Article dans les « Décideurs Magazine » – Mercredi 08 octobre 2025
Les boards des sociétés sont souvent conseillés par des comités qui émettent des recommandations sur des sujets incontournables pour les entreprises. Stratégie, RSE, nominations et rémunérations des dirigeants y sont passées au crible.
Lorsqu’une entreprise fait face à un scandale ou à une sortie de route, très souvent, une faille dans la gouvernance finit par être détectée. Code Afep- Medef , régulateurs et parties prenantes travaillent depuis plusieurs années à définir et à faire respecter les principes essentiels à la bonne marche des sociétés. Parmi les points de vigilance, le fonctionnement des conseils d’administration.
Pour que les administrateurs puissent prendre des décisions éclairées et accompagner utilement les dirigeants, une solution consiste en l’instauration de comités spécialisés sur les grandes questions qui se posent à eux. Qu’ils soient d’audit, de rémunérations, des nominations ou encore RSE, ces organes de réflexion jouent un rôle crucial dans la vie des entreprises.
Le Cac 40 bien équipe.

_ _ _ _ _ _ _

• [Consigne A]
D'après l'article, quels sujets les comités passent-ils au crible ?
• [Consigne B]
Renvoyez sans modification le passage de l'article qui va de « Pour que les » jusqu'à « 40 bien équipe. » inclus.
La liste qui suit n'a aucun lien avec l'article.

• [Données]
_ _ _ _ _ _ _

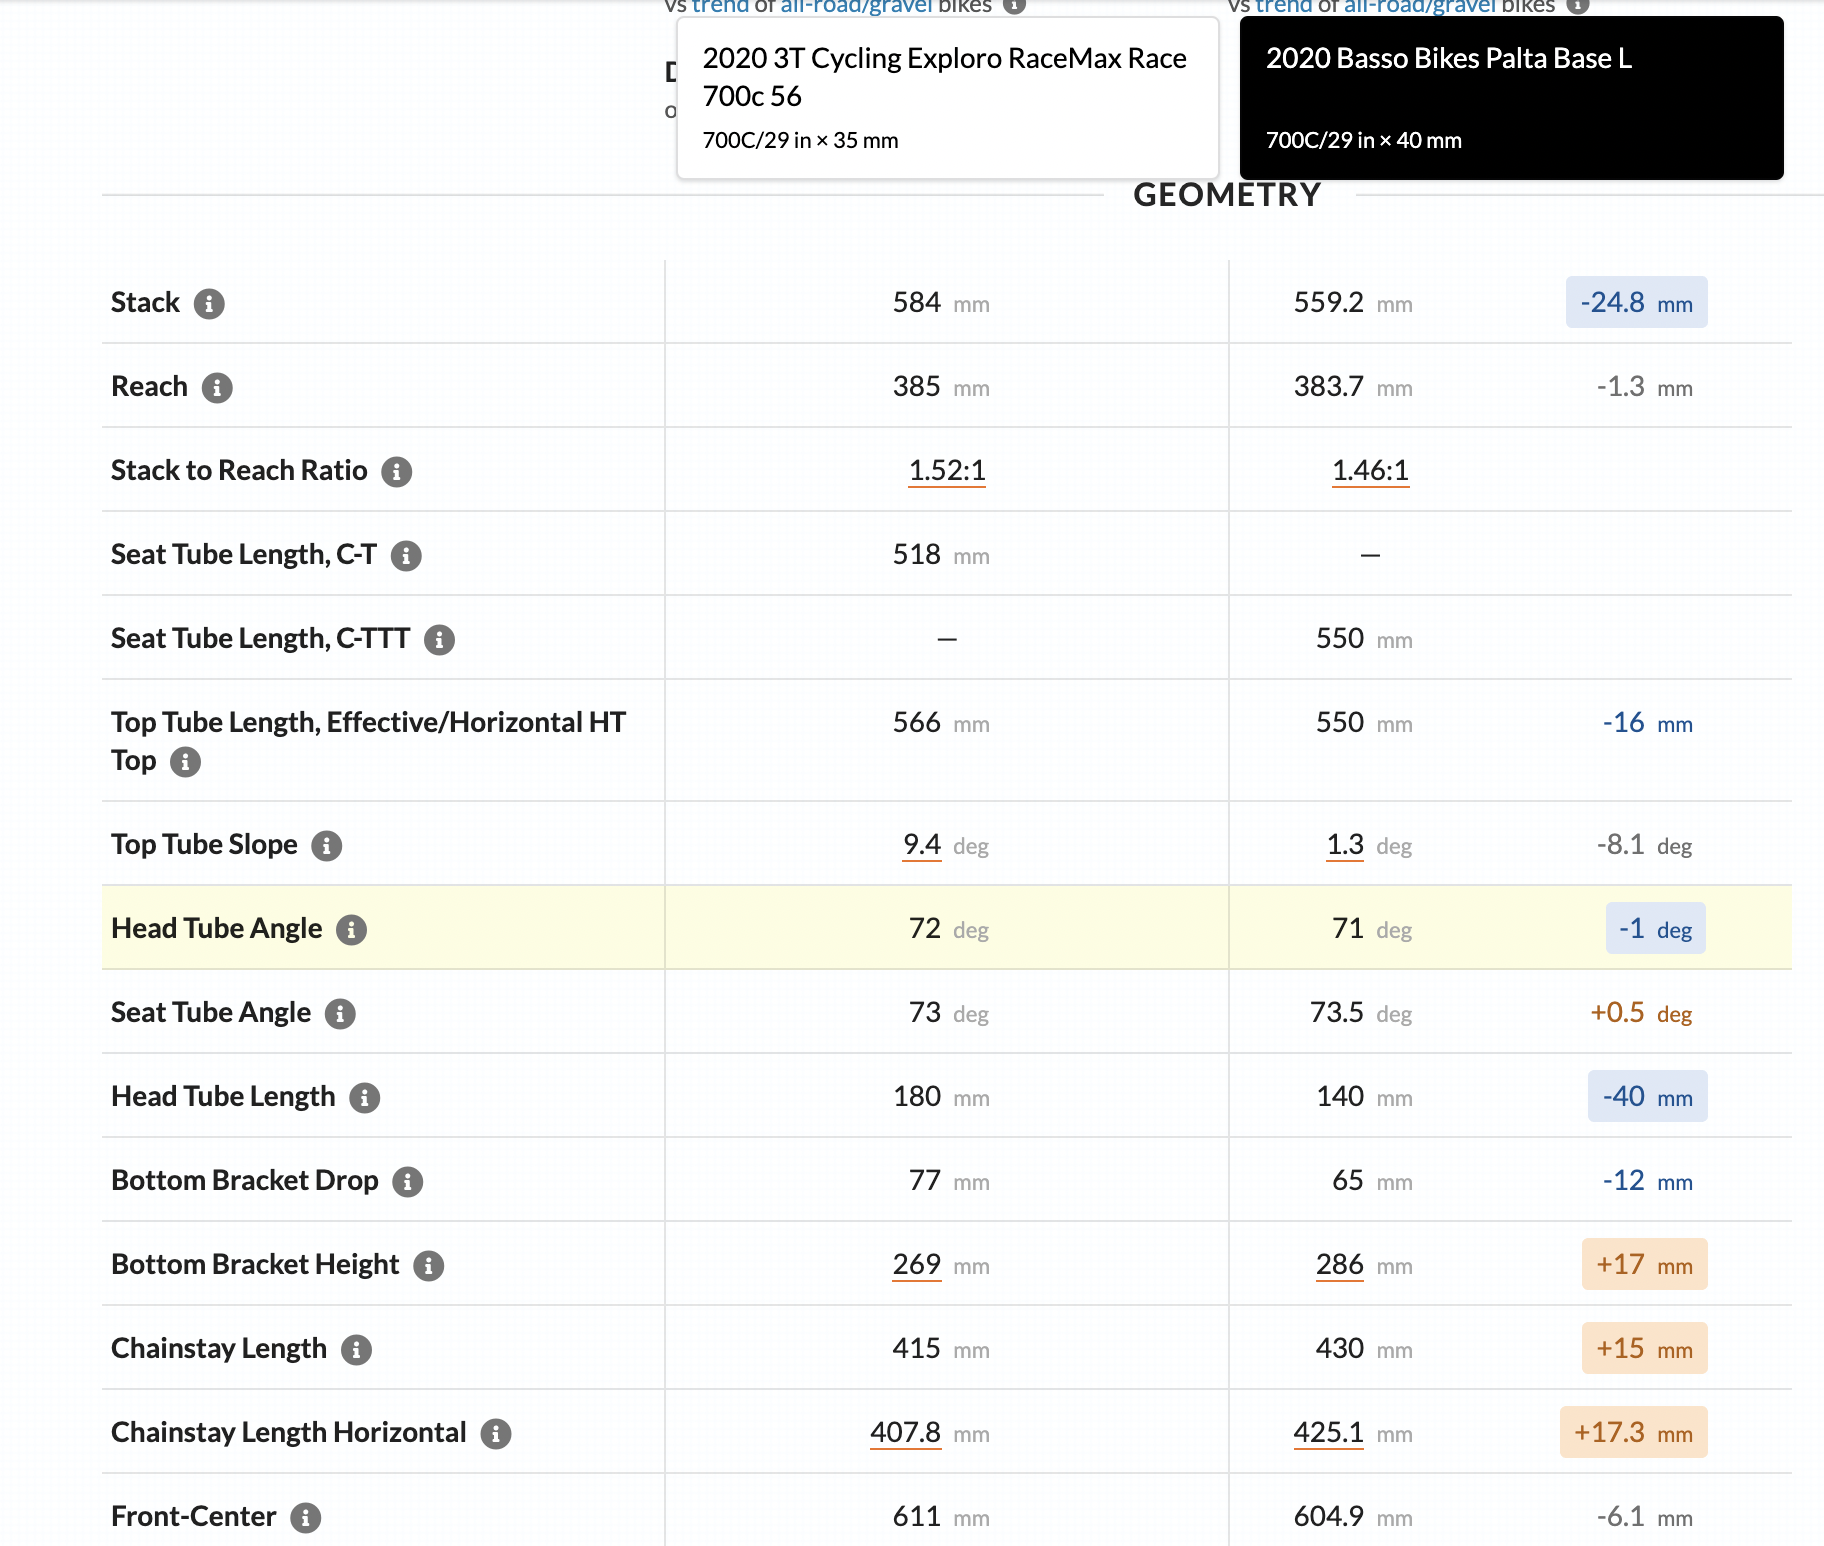The image size is (1824, 1546).
Task: Click the 1.52:1 stack to reach value
Action: pos(946,470)
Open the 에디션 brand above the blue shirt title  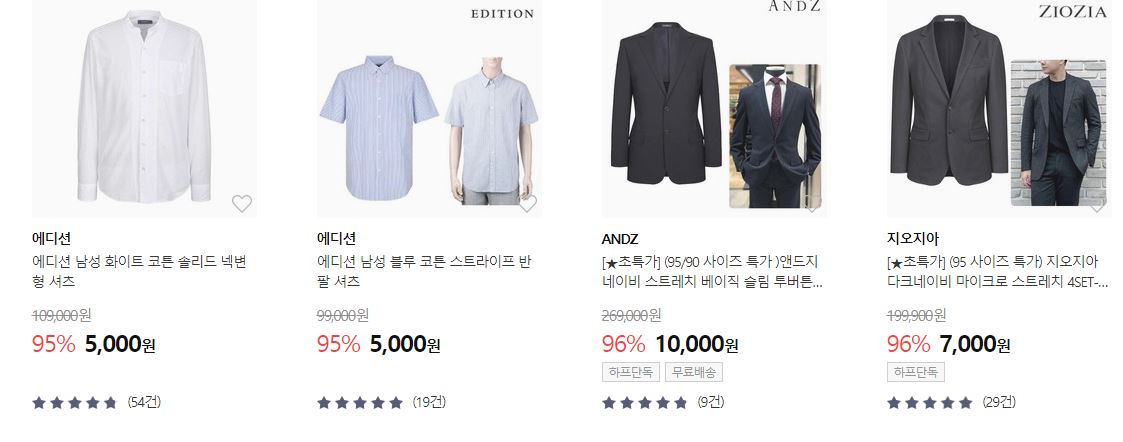(x=337, y=239)
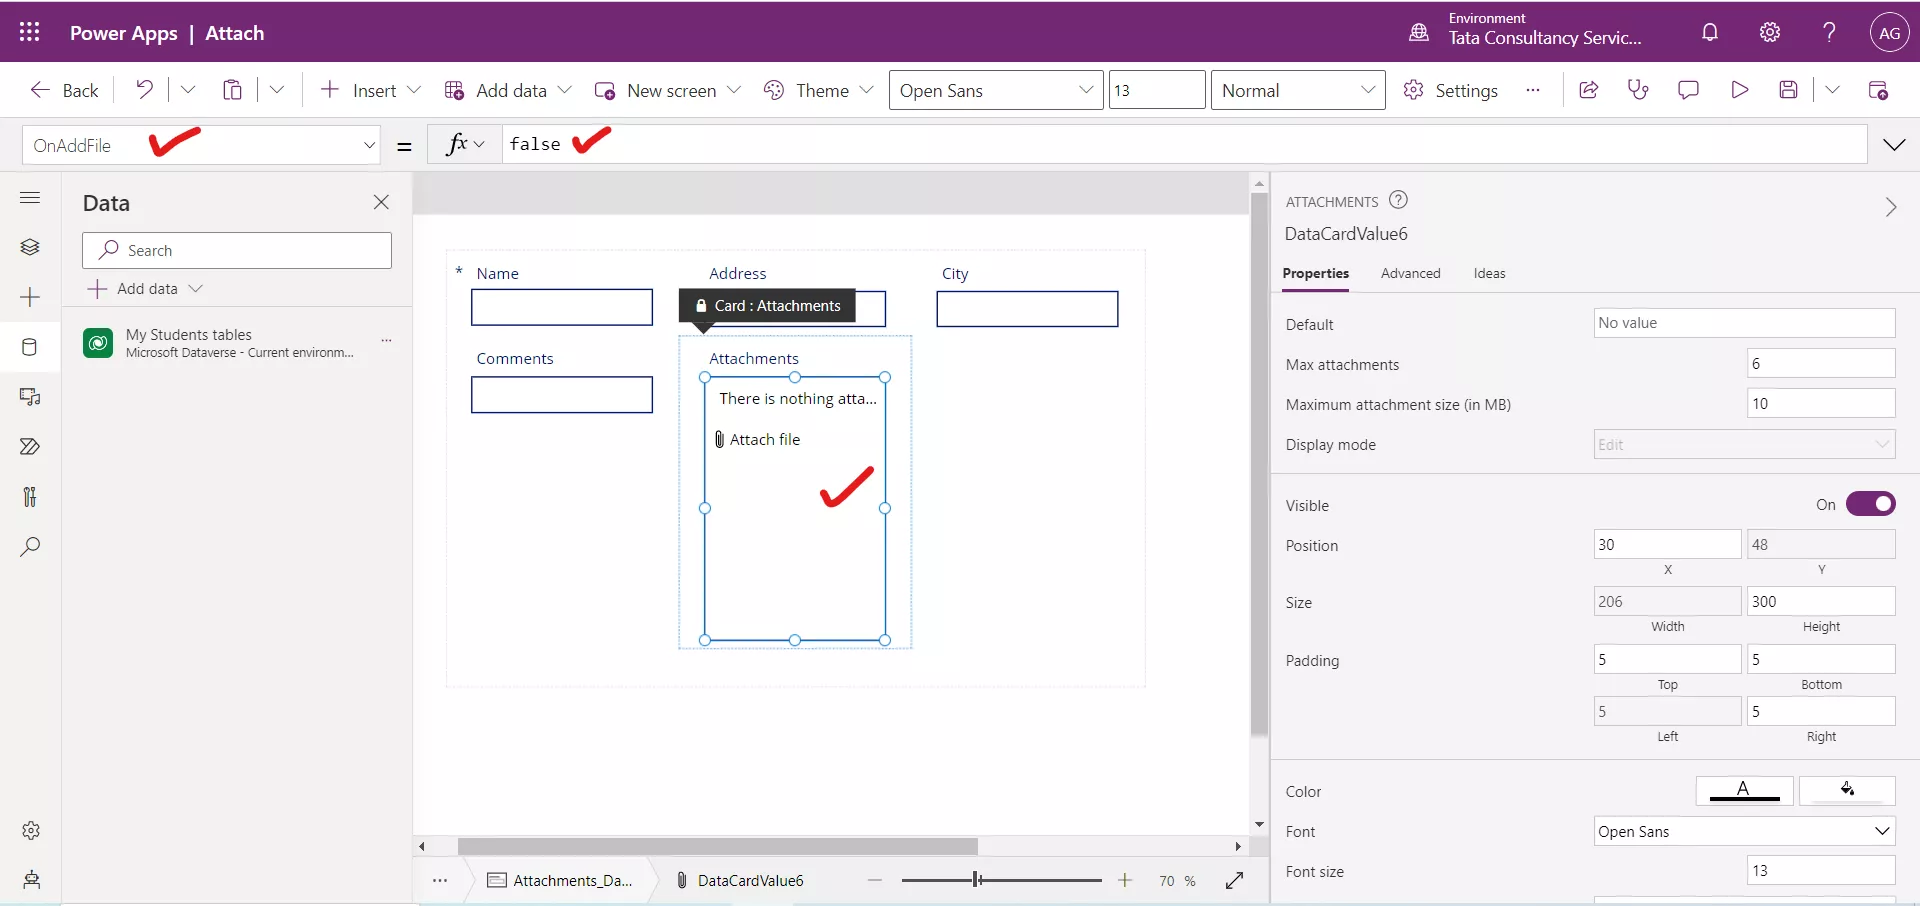The image size is (1920, 906).
Task: Open the font Color swatch picker
Action: click(x=1743, y=790)
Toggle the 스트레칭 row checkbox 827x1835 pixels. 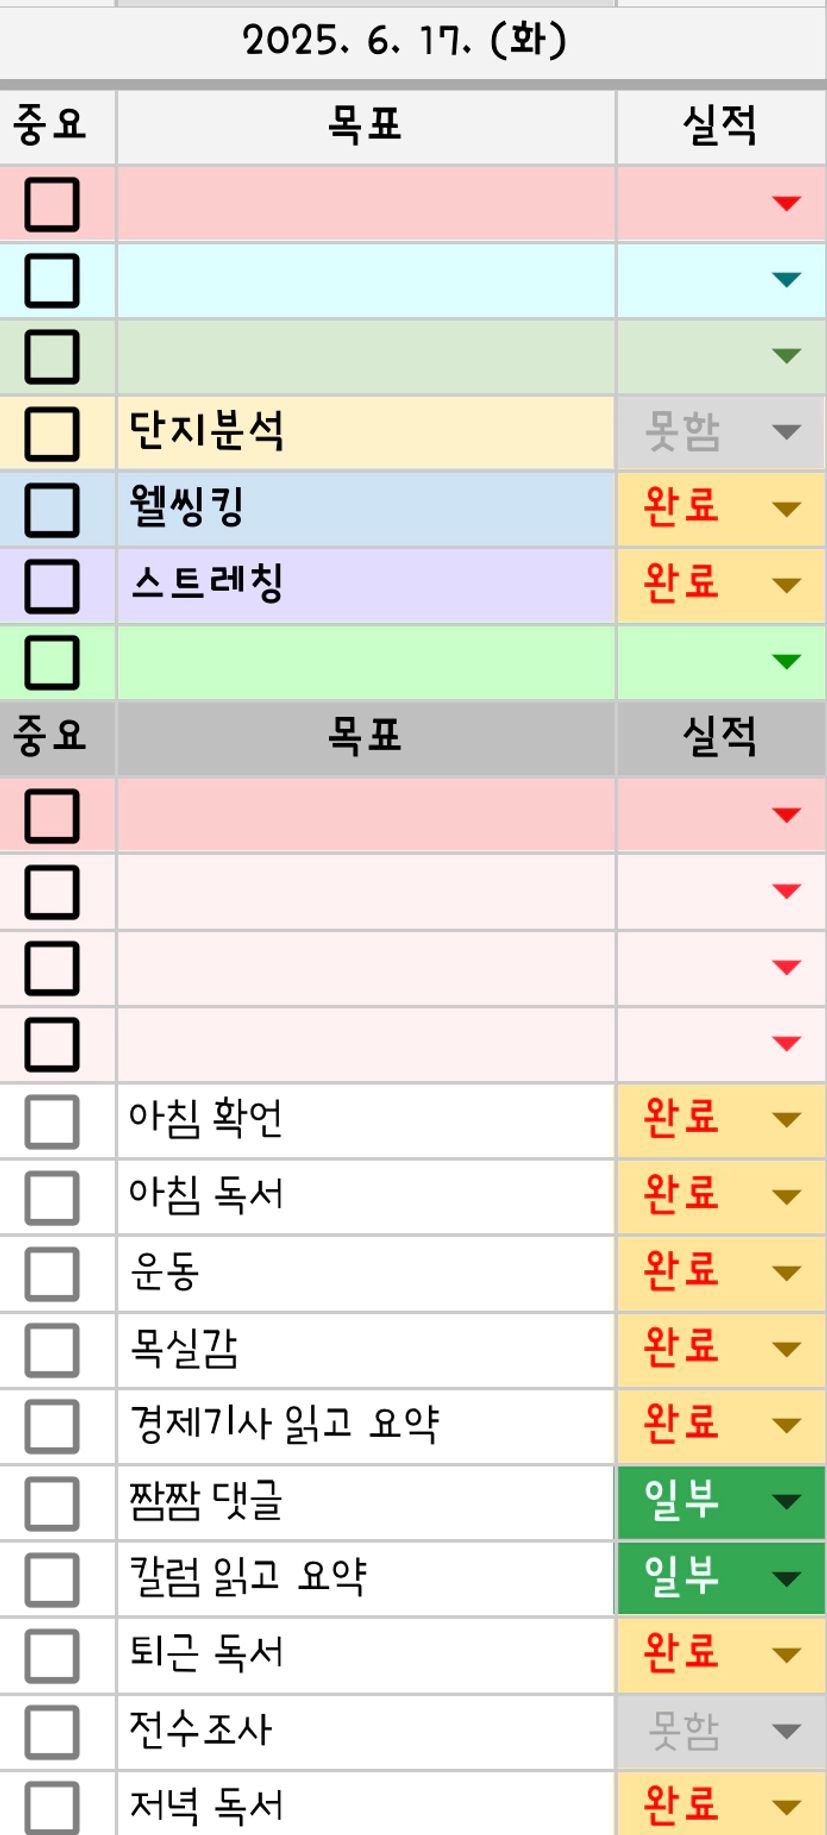[51, 586]
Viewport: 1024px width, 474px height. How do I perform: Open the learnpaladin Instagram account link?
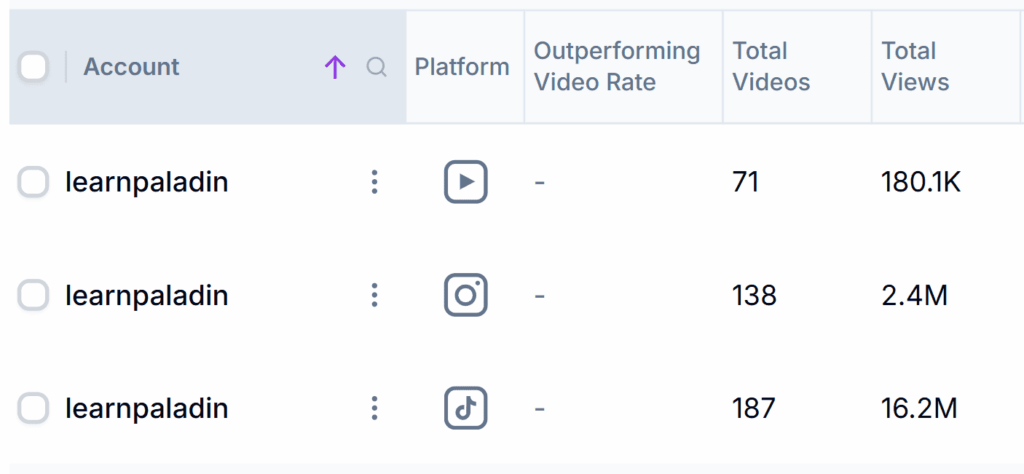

_ _ _ _ _ _ _

• [Réponse A]
La stratégie, la RSE, les nominations et les rémunérations des dirigeants.

• [Réponse B]
Pour que les administrateurs puissent prendre des décisions éclairées et accompagner utilement les dirigeants, une solution consiste en l’instauration de comités spécialisés sur les grandes questions qui se posent à eux. Qu’ils soient d’audit, de rémunérations, des nominations ou encore RSE, ces organes de réflexion jouent un rôle crucial dans la vie des entreprises.
Le Cac 40 bien équipe.